ここから見下ろす景色のすべてを、私はひとつの色に染める。




笑いながら。
 







 

私にはそれまで友人という者は居なかった。

親しく、同等に付き合う相手を得たことが無かった。
誰も彼もが私の中に流れる血筋を畏怖し、蔑み、遠ざけていたように思う。
しかしそれを哀しいとも寂しいとも、考え至ったことは無かった。
それは偏に私の家族に起因するものであると私は思う。

高く厚く頑強な壁の中で、私は育った。至上の愛情と共に。

両親が亡くなってからは、兄達が私の為の壁をより強固に守ってくれた。
私は愛されていた。









私は、愛されていた。










カナリヤ










 「・・・・サービスってば、もう喰わねえの?」
驚くほど近くに鳶色の瞳を見つけて、持っていたサンドウィッチを思わず落としそうになった。
「具合悪いのか?高松を呼んで来ようか?」
草原の上に寝そべった少年が、案じるように私を見ている。
「あいつに診てもらったら余計に具合を悪くしてしまうよ。」
そう言って私が笑ったので、目の前の鳶色の瞳が柔らかく和んだ。
私は意識してもう一度笑みの形に唇を動かした後、さり気無く食べかけのサンドウィッチをバスケットへと仕舞う。


「・・・なぁ、ジャン。来年はとうとう卒業だな。」
私が今日一日塞ぎこんでいた理由を得たジャンは、起き上がると諭すように口を開く。
「まだ一年もあるよ。卒業する前にお前と旅行へ行くし、来月は映画を見に行く約束だってあるだろ。
明日だって呑み会を巻いて二人で抜け出しちまおうって話してたばかりだろ・・・・まだまだ先の話だよ。」

気鬱な私を励まそうとする明るい声を、長い髪をかき上げながら聞いた。
そっけなく映ればいいと思った。私の詰まらない感傷など、気付かなければいいと。


「寂しいこと言うなよ、サービス。卒業したって、同じ職場だよ。お前の往く所にオレも往くんだから。」
ジャンは不意に私の手をぎゅっと握り締めて、真剣な声音で言った。


「お前の傍に、ずっと居るよ。」


そのまま私はジャンに抱き締められた。
ドク、ドク・・と力強く心臓の音が聞こえる。ジャンの脈動。そして私の跳ね上がった動悸。

「・・・傍に、居させてくれるだろう・・?」
左肩から聞こえる、ジャンの小さな声。
心細そうに、微かに震えている。

不器用な私を、人形のような私を、壁の向こうへと連れて行ってくれる熱。

頷く以外に、何が出来ただろう。













 その日の深夜、トイレから出た私を待ち構えるように双子の兄が廊下に立っていた。
「・・・・・・・吐いたのか。
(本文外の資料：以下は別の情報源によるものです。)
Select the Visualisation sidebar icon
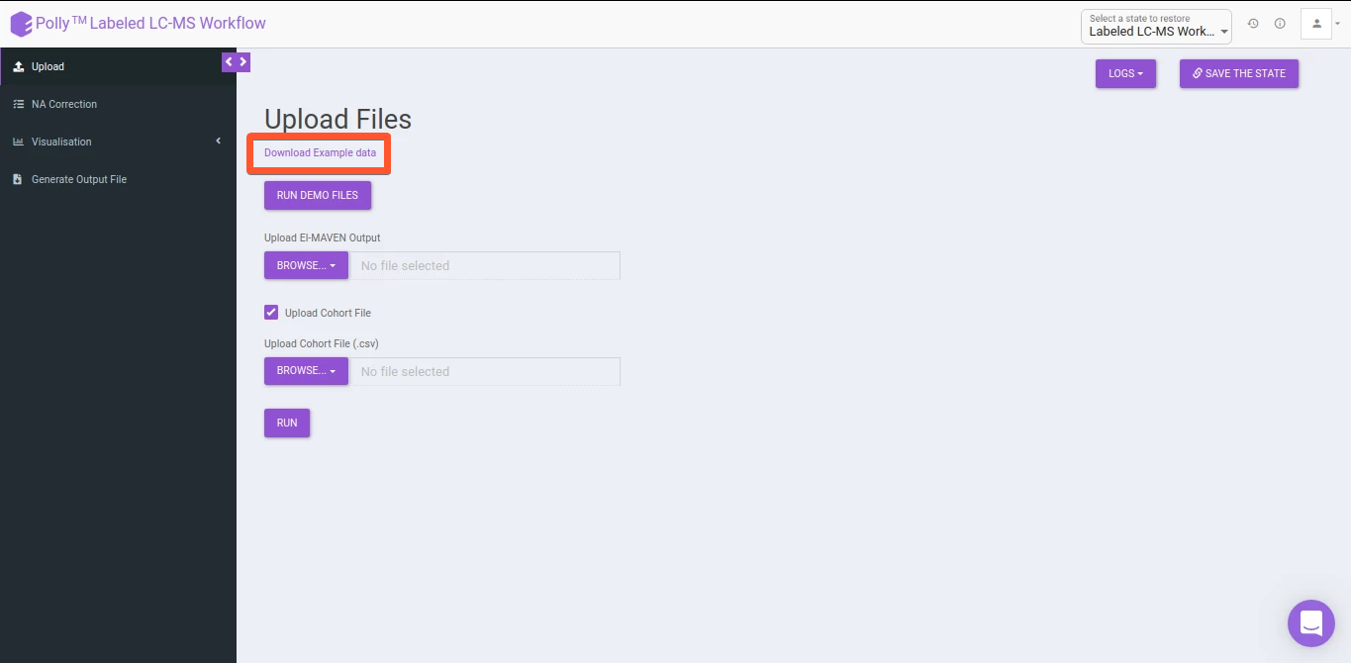click(18, 141)
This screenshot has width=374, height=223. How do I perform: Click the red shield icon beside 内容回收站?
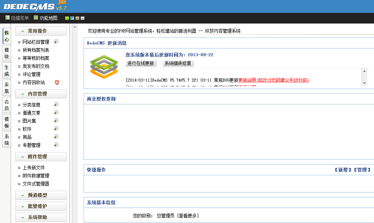click(57, 82)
」
怒りを帯びた彼の声に酒気を感じた私は、無視をして廊下を歩き出した。
大体ここは私に与えられた部屋の一角で、このトイレも隣のバスも私一人のものだ。
私の許しを得ないまま勝手に進入して来た双子の兄に怒りを覚える。

ハーレムはいつもそうだった。
無自覚に放蕩を続け、気紛れに帰ってきたかと思えば私の生活を強引に引き裂いてゆく。
私はそんな兄に苛立ちを禁じえない。



「・・・・・また吐いたのかって聞いてる。」
そして片割れの行動が気に入らないのはお互い様のようで、ハーレムはいつも険しく私に接した。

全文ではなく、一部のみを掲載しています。